L’efficacia del trattamento è emersa dai risultati dello studio di Fase III Cosmic-311 che, all’analisi ad interim pre-pianificata, ha dimostrato come cabozantinib sia in grado di ridurre del 78% il rischio di progressione di malattia o di morte rispetto a placebo. A questo follow-up mediano di 6,2 mesi, la mediana di Pfs non è stata raggiunta nei pazienti trattati con cabozantinib (Ic al 96%: 5,7–non stimabile) ed è stata di 1,9 mesi (Ic al 96%: 1,8-3,6 mesi) per il placebo. I risultati per il co-primary endpoint relativo al tasso di risposta obiettiva nei primi 100 pazienti randomizzati dopo sei mesi erano a favore di cabozantinib (15%) rispetto al placebo (0%), sebbene questa differenza non fosse statisticamente significativa (P 0,028).

Altra arma terapeutica a disposizione dei pazienti

Rossella Elisei, presidente dell’Associazione italiana della tiroide (Ait), ha osservato che «l’approvazione della rimborsabilità di cabozantinib per il trattamento del carcinoma differenziato della tiroide refrattario alla terapia con iodio radioattivo e in progressione durante terapia medica sistemica di prima linea è un importante risultato per la gestione clinica di questi pazienti. Il vero significato è quello di avere a disposizione un’altra arma terapeutica per questi pazienti, che così potranno guadagnare ulteriori mesi e anni di vita. La comunità scientifica endocrinologica ed in particolare quella tiroidea conosce già cabozantinib per la sua capacità di arrestare la crescita del carcinoma midollare della tiroide: questa approvazione consentirà di poterlo utilizzare in un contesto altrettanto importante dal punto di vista clinico».

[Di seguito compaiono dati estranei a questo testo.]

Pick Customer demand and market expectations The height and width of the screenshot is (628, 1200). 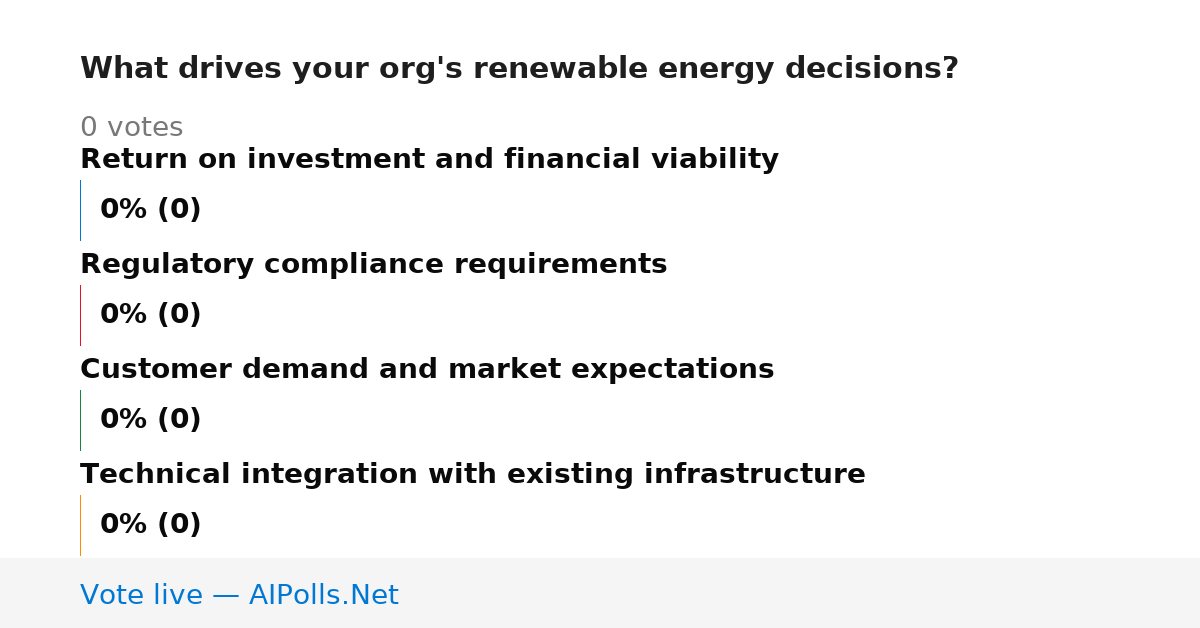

Riduzione della probabilità di progressione del tumore alla tiroide

Laura Locati, direttore della struttura complessa di oncologia, presso gli Istituti clinici scientifici Maugeri, Irccs (Pavia) e docente di Oncologia medica all’Università di Pavia, ha evidenziato che «l’approvazione di cabozantinib come terapia di II/III linea è un passo avanti fondamentale nella cura dei pazienti con carcinoma differenziato della tiroide, radio-iodio resistente, in progressione dopo una prima linea di trattamento. L’efficacia di cabozantinib è stata testata in uno studio randomizzato, dove cabozantinib ha dimostrato di ridurre la probabilità di progressione del tumore alla tiroide del 78% rispetto al placebo, andando quindi a rispondere ad uno specifico bisogno di cura per cui, ad oggi, non esisteva ancora uno standard di cura. Nello studio Cosmic-311 la mediana di sopravvivenza libera da progressione è stata di 11,0 mesi».

Ulteriore opzione terapeutica affidabile

Secondo Paola Mazzanti, direttore medico di Ipsen Italia, «la decisione dell’Agenzia italiana del farmaco rappresenta un ulteriore passo avanti nel carcinoma differenziato della tiroide refrattario alla terapia con iodio radioattivo, assicurando una ulteriore opzione terapeutica affidabile per tutte le persone che oggi non dispongono di trattamenti standard dopo progressione a terapia medica sistemica di prima linea. Con questa notizia siamo orgogliosi di confermare il nostro impegno trentennale in oncologia, orientato alla ricerca e allo sviluppo di soluzioni volte a migliorare la qualità della vita di tutti i pazienti».